La Rennes présentée par M. Bodo prend des allures de surdouée. Engagée dans les données ouvertes, elle s’investit dans la mobilité durable et la préservation de son bâti patrimonial, à travers des reconversions audacieuses. De son point de vue, la ville intelligente doit maîtriser les problématiques de l’étalement urbain, des îlots de chaleur, et réduire le nombre de voitures à passagers uniques dans son centre.

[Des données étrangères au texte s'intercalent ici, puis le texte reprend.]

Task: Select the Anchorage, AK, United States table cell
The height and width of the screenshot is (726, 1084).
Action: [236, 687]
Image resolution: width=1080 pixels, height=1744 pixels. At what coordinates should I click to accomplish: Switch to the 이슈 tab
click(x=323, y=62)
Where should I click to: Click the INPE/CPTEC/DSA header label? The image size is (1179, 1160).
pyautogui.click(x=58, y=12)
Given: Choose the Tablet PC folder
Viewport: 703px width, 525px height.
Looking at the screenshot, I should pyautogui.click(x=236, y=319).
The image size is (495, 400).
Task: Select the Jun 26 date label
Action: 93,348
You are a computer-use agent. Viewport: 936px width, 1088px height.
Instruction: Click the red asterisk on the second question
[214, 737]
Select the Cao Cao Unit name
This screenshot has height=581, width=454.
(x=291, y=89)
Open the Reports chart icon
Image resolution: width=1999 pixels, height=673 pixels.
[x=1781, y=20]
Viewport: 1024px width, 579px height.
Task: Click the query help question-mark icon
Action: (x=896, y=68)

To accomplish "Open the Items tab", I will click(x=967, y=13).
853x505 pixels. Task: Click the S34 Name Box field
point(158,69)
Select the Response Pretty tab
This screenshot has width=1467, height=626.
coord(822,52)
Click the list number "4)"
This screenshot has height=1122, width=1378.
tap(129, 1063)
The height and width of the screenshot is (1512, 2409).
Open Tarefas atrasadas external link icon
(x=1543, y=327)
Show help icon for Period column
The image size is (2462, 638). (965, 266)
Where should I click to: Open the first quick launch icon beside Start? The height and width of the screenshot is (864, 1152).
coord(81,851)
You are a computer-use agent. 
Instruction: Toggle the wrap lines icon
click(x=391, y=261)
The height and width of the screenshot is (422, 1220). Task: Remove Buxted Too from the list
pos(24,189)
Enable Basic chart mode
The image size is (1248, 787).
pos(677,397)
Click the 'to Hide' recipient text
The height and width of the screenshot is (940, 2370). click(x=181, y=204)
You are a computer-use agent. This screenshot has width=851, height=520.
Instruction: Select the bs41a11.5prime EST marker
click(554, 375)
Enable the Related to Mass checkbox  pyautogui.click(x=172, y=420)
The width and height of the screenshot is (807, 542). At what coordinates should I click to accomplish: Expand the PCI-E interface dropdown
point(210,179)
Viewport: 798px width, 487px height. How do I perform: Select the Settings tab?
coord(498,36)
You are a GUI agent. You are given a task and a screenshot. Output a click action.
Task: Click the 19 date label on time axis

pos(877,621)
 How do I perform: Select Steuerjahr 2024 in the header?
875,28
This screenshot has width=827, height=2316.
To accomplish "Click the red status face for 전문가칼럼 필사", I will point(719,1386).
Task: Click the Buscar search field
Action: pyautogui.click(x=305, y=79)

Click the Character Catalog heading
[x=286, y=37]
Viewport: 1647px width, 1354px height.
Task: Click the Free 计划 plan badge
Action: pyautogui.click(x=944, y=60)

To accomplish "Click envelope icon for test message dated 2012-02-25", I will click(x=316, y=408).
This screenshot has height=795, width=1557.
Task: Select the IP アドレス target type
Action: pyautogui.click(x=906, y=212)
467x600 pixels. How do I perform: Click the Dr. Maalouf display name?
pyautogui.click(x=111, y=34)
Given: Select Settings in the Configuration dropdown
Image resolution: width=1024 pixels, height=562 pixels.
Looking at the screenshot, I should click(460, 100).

Elle invite à la mutualisation, à la concertation, encourage le verdissement et l’agriculture urbaine, accueille l’art public et les aménagements réversibles. Elle place les citoyens et leur qualité de vie au centre de ses actions et décisions. Son intelligence ne passe pas obligatoirement par les technologies. Ainsi, Rennes s’est entendu avec son université pour ajuster les horaires de cours afin de désengorger le métro à l’heure de pointe du matin – une solution « humaine » plus rapide et moins coûteuse que d’engager des travaux visant à accroître la capacité du réseau pour une plage horaire engorgée.
Et Québec?
La Ville de Québec rejoint ses homologues quant à la finalité de la ville intelligente : améliorer la gestion, l’organisation, la performance, et donc la qualité de vie des citoyens, gens d’affaires et touristes. Toutefois, l’océan entre Québec et Rennes a semblé se creuser lorsque le panéliste a affirmé : « à Québec, 80 % de la population se déplace en voiture et ce n’est pas le rôle de la Ville de “les forcer” » vers d’autres choix. On peut retrouver sur le site web de la Ville de Québec les six axes prioritaires de gestion intelligente qu’il a présentés : les services aux citoyens; l’eau; la sécurité; le développement économique; les transports, les infrastructures et immeubles.
Après avoir vu la ville intelligente selon Nantes, Namur puis Rennes, on aurait espéré entendre qu’à Québec, la gestion intelligente prend en compte les îlots de chaleur et le verdissement, l’étalement urbain et la préservation du patrimoine bâti, l’art public – dont elle se fait pourtant une fierté ! – et la diversité des acteurs de la communauté… Cette présentation reflétait-elle la perspective d’ensemble de l’appareil municipal sur la ville intelligente ou avait-elle une visée plus spécifique, comme la toute dernière, axée sur la distribution électrique par ERDF Nantes ? L’avenir nous le dira.
D’autres questions
En conclusion, Stéphane Roche, professeur-chercheur au département des sciences géomatiques de l’Université Laval dont les interventions ont ponctué la série de conférences, n’a pas manqué de taquiner Québec et sa voisine rive-sudoise sur leur vision du transport en commun, plus compétitive que collaborative. Du reste de son propos, on retient notamment qu’il conviendrait de parler d’intelligences urbaines davantage que de ville intelligente, et que l’enjeu numérique a ramené à l’avant-plan un questionnement sur la ville qui était un peu tombé aux oubliettes.
Qui dit numérique dit inévitablement fracture, et ceci n’a pas échappé aux conférenciers. La professeure en technologie éducative Margarida Romeo (Créativité et participation dans la ville à l’ère du numérique) a rappelé aux membres de son auditoire leur responsabilité en tant que gens « du côté fort du numérique » : diffuser, transmettre, casser les stéréotypes de genre ou de classes, inclure pour freiner l’écart… La lutte à la fracture numérique elle aussi commence par les connexions citoyennes sur le terrain.